In the text about the origin of Reb Yonason's song, for whom did he first write its opening lines?

_Text section_.
★ ★ ★ ★

Keep your eye on the light… Keep your heart on the goal, bring out your soul

Keep your ear to the sound, keep your ear to the song, moving along…

Reb Yonason smiles sheepishly as he says that yes, the song became an anthem of inspiration in times of challenge and has personally helped him through the recent painful stops on his life’s journey, but admits that he actually wrote the first lines years before for a student who was having trouble playing his instrument to the rhythm of the music. Yonason took his metronome with the flashing green light and chanted to his student in the tune that would become popular years later, “Keep your eye on the light…” It’s not as dramatic as writing the song at his son’s hospital bed, but, says Reb Yonason, inspiration comes from all kinds of places. Every blip in our lives is a lesson in our avodas Hashem, even a student who can’t keep the beat.

★ ★ ★ ★

_Information provided_.

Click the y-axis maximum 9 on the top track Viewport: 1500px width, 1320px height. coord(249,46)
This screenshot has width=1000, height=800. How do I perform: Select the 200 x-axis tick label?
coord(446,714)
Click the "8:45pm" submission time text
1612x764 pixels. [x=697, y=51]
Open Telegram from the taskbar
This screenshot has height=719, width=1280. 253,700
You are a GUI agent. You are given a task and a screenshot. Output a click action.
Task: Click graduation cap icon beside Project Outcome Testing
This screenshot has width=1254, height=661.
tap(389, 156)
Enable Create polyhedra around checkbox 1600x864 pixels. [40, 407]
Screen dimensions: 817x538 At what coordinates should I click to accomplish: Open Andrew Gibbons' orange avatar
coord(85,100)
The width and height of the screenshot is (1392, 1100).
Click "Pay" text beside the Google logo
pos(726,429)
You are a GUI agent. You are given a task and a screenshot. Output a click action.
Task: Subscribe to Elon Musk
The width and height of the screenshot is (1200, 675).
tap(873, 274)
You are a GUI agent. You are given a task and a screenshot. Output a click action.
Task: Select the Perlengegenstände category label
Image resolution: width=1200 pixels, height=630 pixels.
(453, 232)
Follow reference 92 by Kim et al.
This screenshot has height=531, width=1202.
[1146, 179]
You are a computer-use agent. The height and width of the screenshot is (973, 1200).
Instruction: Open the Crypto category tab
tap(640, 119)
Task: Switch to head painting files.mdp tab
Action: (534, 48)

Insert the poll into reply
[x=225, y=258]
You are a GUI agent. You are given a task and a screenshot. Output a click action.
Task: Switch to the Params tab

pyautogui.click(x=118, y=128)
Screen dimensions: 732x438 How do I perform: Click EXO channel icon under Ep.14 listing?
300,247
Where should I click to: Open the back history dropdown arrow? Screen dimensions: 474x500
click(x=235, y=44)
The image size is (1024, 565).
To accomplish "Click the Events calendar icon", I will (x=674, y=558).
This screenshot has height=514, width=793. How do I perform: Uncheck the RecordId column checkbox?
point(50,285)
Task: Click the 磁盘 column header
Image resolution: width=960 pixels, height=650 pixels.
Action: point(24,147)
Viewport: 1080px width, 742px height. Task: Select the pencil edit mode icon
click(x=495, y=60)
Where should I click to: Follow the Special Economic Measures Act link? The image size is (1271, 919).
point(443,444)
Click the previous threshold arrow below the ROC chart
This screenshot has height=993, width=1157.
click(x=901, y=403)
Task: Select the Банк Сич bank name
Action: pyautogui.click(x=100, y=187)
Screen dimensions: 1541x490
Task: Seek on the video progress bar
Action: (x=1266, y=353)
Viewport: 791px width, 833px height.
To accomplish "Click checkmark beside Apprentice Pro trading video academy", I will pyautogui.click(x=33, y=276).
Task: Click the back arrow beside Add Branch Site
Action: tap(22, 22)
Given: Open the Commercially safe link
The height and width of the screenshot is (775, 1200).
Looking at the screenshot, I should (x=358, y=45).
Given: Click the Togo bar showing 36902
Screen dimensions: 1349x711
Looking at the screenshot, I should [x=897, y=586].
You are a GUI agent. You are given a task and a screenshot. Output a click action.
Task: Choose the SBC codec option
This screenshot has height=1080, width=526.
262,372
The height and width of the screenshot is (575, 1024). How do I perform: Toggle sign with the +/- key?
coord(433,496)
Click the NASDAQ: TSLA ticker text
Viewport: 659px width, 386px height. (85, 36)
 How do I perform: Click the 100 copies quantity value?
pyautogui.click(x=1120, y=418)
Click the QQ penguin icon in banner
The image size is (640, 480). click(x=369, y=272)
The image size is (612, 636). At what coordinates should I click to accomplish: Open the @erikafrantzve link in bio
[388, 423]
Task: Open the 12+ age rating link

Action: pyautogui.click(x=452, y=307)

★ ★ ★ ★

_Exercise result_. A student who was having trouble playing his instrument to the rhythm of the music.